By Madelin Shelton — 

Dr. Lori Gonzalez, the newly selected executive vice president and university provost (EVPUP), was recently interviewed by The Louisville Cardinal and outlined her upcoming position at the University of Louisville.

“The things that drew me to the University of Louisville are some of the initiatives around anti-racism and improving retention rates to keep our undergraduate students enrolled and to ensure that they graduate on time,” Gonzalez said. She also enjoyed reading U of L’s Strategic Plan because it succinctly presented the university’s goals of making itself a great place to learn, work and invest.

Gonzalez further noted President Neeli Bendapudi’s involvement with students as a pulling factor.

“When I saw President Bendapudi and her videos to students, her writing to students, I just thought this was a president who cares about higher ed, cares about the students and is going to be sure that the institution is a student-first place for people to learn,” she said.

Gonzalez said that her leadership in education has prepared her best for her new role as university provost.

“I started out as a faculty member and moved into administration at the college level. I’ve been a dean, I’ve been a provost, and now I’m a vice chancellor,” she said. “I think the thing that prepares you best for leadership is enjoying the mission of the institution and believing passionately about the mission, and then enjoying working with people.”

[What you are asked to do] Summarize the interview article on Lori Gonzalez in two sentences.

[Study material]
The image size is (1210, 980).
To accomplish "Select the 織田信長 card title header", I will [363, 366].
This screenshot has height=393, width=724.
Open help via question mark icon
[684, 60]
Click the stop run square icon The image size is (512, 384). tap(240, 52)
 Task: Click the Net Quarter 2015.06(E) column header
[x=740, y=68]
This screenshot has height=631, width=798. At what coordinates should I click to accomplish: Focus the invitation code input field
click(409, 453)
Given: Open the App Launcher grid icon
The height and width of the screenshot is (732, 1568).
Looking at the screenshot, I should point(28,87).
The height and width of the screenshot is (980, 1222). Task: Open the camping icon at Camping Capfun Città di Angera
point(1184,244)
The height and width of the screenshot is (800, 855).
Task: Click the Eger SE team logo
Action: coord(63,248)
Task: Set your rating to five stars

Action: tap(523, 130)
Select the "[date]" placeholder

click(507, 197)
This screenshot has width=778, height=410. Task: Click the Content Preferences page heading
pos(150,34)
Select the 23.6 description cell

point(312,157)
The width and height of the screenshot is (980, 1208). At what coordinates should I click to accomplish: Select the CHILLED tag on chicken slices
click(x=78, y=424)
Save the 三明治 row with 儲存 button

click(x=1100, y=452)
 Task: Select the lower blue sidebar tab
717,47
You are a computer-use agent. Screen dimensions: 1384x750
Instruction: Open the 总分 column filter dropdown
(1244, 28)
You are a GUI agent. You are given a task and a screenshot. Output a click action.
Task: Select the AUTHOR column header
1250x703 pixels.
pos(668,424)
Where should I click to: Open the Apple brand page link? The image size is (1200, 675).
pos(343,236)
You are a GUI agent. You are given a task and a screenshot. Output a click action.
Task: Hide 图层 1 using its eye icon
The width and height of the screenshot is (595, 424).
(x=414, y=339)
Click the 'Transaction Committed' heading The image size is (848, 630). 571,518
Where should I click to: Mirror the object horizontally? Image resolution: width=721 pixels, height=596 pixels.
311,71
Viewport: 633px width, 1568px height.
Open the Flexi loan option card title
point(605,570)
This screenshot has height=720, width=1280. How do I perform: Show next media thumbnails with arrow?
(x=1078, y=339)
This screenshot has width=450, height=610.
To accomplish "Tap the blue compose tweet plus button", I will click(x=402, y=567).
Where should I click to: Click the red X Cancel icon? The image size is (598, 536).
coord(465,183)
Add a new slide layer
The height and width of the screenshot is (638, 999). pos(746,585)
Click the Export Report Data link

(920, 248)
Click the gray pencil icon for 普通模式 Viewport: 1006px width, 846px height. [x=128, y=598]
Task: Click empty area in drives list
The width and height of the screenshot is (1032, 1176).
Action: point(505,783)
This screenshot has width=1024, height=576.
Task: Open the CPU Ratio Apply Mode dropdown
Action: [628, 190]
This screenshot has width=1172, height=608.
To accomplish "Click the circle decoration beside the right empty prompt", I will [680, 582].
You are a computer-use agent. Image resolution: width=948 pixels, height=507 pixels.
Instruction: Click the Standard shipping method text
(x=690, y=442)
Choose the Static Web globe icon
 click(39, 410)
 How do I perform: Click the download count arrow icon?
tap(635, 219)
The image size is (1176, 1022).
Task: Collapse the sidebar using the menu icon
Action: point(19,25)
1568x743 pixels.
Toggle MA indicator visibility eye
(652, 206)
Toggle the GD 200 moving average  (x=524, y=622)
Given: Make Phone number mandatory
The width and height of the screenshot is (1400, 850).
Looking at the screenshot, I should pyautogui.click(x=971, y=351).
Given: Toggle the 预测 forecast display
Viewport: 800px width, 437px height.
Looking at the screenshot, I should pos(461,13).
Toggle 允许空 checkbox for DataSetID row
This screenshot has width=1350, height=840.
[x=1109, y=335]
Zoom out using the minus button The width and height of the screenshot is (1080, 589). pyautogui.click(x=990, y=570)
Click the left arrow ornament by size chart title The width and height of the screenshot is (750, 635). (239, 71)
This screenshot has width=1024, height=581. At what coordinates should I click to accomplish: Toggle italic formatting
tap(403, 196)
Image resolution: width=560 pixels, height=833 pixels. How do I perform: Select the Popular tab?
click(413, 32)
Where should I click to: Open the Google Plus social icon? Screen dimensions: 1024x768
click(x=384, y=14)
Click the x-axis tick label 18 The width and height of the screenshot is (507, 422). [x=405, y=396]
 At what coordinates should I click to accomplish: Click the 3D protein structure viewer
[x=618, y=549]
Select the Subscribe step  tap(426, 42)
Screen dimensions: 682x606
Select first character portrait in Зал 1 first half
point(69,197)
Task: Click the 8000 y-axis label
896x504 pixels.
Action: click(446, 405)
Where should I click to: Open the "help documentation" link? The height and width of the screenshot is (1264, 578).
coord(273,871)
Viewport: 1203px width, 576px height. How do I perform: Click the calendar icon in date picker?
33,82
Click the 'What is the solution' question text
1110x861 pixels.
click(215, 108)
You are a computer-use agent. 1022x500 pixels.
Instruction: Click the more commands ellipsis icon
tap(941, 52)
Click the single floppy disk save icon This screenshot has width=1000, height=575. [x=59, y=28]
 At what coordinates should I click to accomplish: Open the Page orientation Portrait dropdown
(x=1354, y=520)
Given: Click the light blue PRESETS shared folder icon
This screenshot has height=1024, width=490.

[Solution to the exercise] Dr. Lori Gonzalez, newly selected as executive vice president and university provost at the University of Louisville, told The Louisville Cardinal that she was drawn to the university by its initiatives on anti-racism and undergraduate retention, its Strategic Plan, and President Neeli Bendapudi's involvement with students. She said her leadership in education best prepared her for the role, having served as a faculty member, a dean, a provost and now a vice chancellor.